Air India Boeing 787 Had Tech Issues Before Crash, Passenger Footage Reveals
Just hours before Air India Flight AI171 crashed, killing nearly everyone on board, a passenger recorded shocking tech failures inside the same aircraft during its earlier flight — and now the footage is going viral.
Akash Vatsa, who flew from Delhi to Ahmedabad on the very same Boeing 787 Dreamliner (tail number VT-ANB), uploaded a video to X (formerly Twitter) showing a complete tech meltdown in the cabin. Think dead touchscreens, broken call buttons, and a cabin so hot it felt like a sauna. The video, posted just two hours before the doomed takeoff, now feels like a haunting prelude to disaster.

◆ ACTIVITY 1
In the article about the Air India Boeing 787, what tail number does the aircraft carry?
◆ ACTIVITY 2
Write the next part of the article about the Air India Boeing 787, picking up after its last sentence.

◆ DATASET CONTENT
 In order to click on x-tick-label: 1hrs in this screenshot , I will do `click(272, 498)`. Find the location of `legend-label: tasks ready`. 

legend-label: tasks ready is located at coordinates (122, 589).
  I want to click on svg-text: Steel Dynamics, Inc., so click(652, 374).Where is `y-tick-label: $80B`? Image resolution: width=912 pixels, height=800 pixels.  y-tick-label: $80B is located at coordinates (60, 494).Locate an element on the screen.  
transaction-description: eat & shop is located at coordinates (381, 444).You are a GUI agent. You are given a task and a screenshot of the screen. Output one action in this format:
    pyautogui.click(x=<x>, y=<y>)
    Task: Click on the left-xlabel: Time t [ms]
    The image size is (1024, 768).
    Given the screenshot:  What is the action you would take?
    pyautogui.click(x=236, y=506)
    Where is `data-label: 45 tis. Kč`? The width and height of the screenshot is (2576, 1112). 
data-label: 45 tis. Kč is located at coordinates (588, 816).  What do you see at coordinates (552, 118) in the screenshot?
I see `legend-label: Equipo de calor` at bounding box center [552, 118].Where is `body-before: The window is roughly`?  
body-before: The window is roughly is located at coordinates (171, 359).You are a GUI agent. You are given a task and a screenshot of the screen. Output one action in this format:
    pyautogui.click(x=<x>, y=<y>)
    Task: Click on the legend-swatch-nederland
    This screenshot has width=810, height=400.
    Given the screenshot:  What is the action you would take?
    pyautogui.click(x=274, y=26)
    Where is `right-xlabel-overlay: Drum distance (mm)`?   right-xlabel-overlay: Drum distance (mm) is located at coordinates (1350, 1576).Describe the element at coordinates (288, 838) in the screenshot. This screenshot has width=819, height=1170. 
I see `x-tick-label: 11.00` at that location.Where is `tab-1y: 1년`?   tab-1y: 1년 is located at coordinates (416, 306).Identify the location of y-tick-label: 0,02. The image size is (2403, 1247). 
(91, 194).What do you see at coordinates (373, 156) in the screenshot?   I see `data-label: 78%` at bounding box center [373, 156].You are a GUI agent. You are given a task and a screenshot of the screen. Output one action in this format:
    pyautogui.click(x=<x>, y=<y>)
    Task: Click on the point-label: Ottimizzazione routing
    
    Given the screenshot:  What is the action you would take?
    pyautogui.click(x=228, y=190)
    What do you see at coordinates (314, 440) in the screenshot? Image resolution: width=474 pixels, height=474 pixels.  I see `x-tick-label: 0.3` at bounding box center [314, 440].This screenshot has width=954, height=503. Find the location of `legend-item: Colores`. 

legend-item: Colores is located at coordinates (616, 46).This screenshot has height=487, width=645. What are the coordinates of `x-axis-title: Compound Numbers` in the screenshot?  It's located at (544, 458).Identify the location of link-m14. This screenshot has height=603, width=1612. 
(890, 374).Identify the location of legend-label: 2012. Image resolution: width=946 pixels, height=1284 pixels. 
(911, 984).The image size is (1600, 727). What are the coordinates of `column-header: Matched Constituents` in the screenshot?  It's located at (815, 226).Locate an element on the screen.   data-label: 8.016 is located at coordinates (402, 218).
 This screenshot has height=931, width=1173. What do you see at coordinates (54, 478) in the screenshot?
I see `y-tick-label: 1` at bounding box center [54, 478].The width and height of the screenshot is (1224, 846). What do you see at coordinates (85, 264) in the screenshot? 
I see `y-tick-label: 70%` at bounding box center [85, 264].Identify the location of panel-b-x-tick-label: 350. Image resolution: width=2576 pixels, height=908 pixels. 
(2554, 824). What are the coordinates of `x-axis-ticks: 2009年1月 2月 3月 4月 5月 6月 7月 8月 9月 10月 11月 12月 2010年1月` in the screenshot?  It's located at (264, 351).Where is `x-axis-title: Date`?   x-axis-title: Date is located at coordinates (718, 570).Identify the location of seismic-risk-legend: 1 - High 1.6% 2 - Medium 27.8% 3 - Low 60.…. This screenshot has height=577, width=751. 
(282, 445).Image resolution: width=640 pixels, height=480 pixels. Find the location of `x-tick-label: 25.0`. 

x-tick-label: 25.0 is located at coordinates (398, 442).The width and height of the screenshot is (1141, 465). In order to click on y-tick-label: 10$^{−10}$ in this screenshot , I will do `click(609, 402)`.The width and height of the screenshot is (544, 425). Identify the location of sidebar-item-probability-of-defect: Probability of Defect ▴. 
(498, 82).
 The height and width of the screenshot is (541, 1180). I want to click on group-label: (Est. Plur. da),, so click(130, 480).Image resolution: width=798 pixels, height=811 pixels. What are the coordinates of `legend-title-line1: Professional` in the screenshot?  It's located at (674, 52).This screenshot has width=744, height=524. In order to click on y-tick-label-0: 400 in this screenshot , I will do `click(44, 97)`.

◆ TASK OUTPUT 1
VT-ANB

◆ TASK OUTPUT 2
I was in the same damn flight 2 hours before it took off from AMD. I came in this from DEL-AMD. Noticed unusual things in the place.Made a video to tweet to @airindia i would want to give more details. Please contact me. @flyingbeast320 @aajtak @ndtv @Boeing_In #planecrash #AI171 pic.twitter.com/TymtFSFqJo
— Akash Vatsa (@akku92) June 12, 2025
“It was absolutely chaotic,” Vatsa told The Sun, confirming he was onboard the penultimate flight. “The AC wasn’t working, none of the screens worked, the reading lights didn’t work, call bells didn’t function.” His footage even showed overhead panels dangling and fittings out of place — all while cabin crew calmly handed out water and apologized for the mess.
He added on X: “I could sense something was wrong. We were sweating, and nothing worked. Nobody expected what would happen next.”
Flight AI171 took off from Ahmedabad around 1:30 PM local time, bound for London Gatwick. Minutes into the climb, it issued a MAYDAY call. The aircraft, with 242 people onboard, crashed into a medical college hostel just 3 kilometers from the runway. Only one passenger survived.
The death toll has now risen to more than 265, including people on the ground — making it India’s worst aviation disaster in decades.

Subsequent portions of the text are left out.